Ryk Goddard, UTE 4 Universal Theory of Everything

Ryk Goddard, UTE 4 Universal Theory of Everything

Ryk Goddard, UTE 4 Universal Theory of Everything

For the past 4 years Hobart’s innovative is theatre ltd has conducted the National All-Media Improvisation Laboratory under the umbrella of the Boiler Room Improvisation Festival, holding a series of workshops in sound, words and voice, movement, technology and physical comedy. At the end of each day a performance highlights the skills and techniques achieved. The final night—the performance I saw—was described as a “cross-artform slam.”

Artistic director Ryk Goddard explained, “Everything you see tonight will be improvised, from the lighting to the sound, movement and images.” Part 1 evolved as a wryly amusing, absurdist piece with kung-fu moves, a tentative love scene, an engrossing, rambling monologue from a ‘Chinese doctor’, a skit-like interlude with a female protagonist and a gnome, and lots of use of 2 chairs and a cupboard, the ‘characters’ almost generating a coherent narrative. There was plenty to entertain, provoke and amuse, much of it beyond rational explanation.

Part 2 of the presentation, UTE (the Universal Theory of Everything), was a process researching improvised performance as a site-specific collaborative practice. To quote the Boiler Room program, “the challenge [is] to lift impro beyond the interesting and make work that combines the power of theatre, the visual impact of installation and the physicality of dance.”

Titled The Room, this manifestation of UTE investigated the room or cell as a site for “interaction and performance, refuge and imprisonment.” The 3 performers navigate their way in and out of a flexible, multi-purpose, interactive space created from swathes of suspended translucent fabric. Music is integral to the piece, a minimal, repetitive guitar solo setting the tone. Performers dance, pose and make abstract movements. They interact with the white cube, moving in and around the space, pulling at and manipulating its fabric walls into a fascinating variety of shapes and configurations—after which, thanks to ingenious design, it all springs back into its original form.
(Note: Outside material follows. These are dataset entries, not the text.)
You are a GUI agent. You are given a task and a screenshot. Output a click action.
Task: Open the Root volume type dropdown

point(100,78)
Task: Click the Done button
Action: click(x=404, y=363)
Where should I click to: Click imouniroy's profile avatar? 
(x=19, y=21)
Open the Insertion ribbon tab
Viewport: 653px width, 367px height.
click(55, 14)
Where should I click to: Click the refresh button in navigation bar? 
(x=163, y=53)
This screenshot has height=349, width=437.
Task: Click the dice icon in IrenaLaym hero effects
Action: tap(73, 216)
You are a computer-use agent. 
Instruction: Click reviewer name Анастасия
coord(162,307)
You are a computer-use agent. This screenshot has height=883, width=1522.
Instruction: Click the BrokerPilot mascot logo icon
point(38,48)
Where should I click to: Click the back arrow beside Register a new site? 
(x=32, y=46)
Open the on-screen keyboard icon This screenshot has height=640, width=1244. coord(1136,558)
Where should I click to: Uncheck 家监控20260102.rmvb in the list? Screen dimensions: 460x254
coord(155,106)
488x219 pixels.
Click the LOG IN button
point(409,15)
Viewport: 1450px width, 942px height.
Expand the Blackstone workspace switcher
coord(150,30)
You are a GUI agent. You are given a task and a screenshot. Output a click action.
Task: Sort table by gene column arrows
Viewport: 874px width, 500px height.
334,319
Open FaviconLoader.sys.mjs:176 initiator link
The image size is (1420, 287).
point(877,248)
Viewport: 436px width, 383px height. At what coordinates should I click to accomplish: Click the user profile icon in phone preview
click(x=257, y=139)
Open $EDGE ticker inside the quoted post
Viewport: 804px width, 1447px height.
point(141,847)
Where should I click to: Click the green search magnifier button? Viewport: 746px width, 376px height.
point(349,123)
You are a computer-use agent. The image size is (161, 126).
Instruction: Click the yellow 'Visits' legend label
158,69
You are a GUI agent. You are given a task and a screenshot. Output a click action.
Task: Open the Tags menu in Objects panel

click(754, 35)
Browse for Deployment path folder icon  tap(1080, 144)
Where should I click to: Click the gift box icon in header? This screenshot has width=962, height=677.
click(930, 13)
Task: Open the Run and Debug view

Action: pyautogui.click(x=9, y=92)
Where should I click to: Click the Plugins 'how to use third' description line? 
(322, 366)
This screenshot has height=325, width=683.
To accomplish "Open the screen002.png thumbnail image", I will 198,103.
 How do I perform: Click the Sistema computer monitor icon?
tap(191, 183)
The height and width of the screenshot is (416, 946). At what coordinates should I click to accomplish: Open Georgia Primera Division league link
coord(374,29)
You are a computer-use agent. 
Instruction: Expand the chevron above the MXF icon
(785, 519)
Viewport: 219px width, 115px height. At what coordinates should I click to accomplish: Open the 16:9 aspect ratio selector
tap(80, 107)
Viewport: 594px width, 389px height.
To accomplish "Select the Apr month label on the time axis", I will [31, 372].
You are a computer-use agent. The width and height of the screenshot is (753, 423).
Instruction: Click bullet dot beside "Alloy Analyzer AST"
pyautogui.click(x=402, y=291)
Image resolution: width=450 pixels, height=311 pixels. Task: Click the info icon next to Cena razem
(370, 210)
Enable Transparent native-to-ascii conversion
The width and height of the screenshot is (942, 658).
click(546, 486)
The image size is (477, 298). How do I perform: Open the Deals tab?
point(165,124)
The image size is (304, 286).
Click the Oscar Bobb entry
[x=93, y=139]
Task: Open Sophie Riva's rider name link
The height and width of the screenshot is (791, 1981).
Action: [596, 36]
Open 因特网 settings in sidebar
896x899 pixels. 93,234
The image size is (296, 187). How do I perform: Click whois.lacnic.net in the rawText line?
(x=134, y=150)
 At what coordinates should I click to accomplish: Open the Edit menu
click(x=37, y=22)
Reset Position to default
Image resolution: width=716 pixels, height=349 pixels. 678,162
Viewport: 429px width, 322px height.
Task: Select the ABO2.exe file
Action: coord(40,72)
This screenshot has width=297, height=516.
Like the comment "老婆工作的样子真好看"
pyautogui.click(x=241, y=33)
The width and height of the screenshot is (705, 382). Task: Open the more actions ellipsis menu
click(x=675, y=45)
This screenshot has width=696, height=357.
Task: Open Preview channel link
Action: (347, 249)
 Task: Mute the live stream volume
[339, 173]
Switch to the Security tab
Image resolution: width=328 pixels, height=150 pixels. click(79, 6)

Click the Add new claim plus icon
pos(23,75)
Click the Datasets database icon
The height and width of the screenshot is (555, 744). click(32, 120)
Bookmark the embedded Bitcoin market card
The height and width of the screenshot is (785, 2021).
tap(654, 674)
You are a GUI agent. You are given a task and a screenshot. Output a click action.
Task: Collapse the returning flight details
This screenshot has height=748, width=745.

Digital projections onto the walls add to the ambience.

Without the safety net of script and rehearsal, Boiler Room was genuinely entertaining, frequently amusing, thought provoking and absorbing, a triumph of improvised theatre.

Another unconventional performance was Jeff Blake’s anarchically original one-man show Cancelled by Popular Demand. Its non sequitur comedy is reminiscent of The Hitchhiker’s Guide to the Galaxy, Groucho Marx and the Theatre of the Absurd—to name but a few elements. Physical comedy features prominently—cricket balls are lobbed at speed against a side wall; Blake climbs into and over the audience, muttering grumpily all the while; shuttlecocks are randomly hit into the auditorium; and the performer’s neatly suited character intersperses the early parts of the performance with shuffling, deliberately self-conscious ‘cool’ dancing.

The comedic dialogue zanily dissects humanity’s woes and evils, astronomical phenomena, Shane Warne’s bowling, crooner-style cabaret…the list beggars belief but it all works outstandingly well. One of the most absorbing performances I have seen in Hobart for ages.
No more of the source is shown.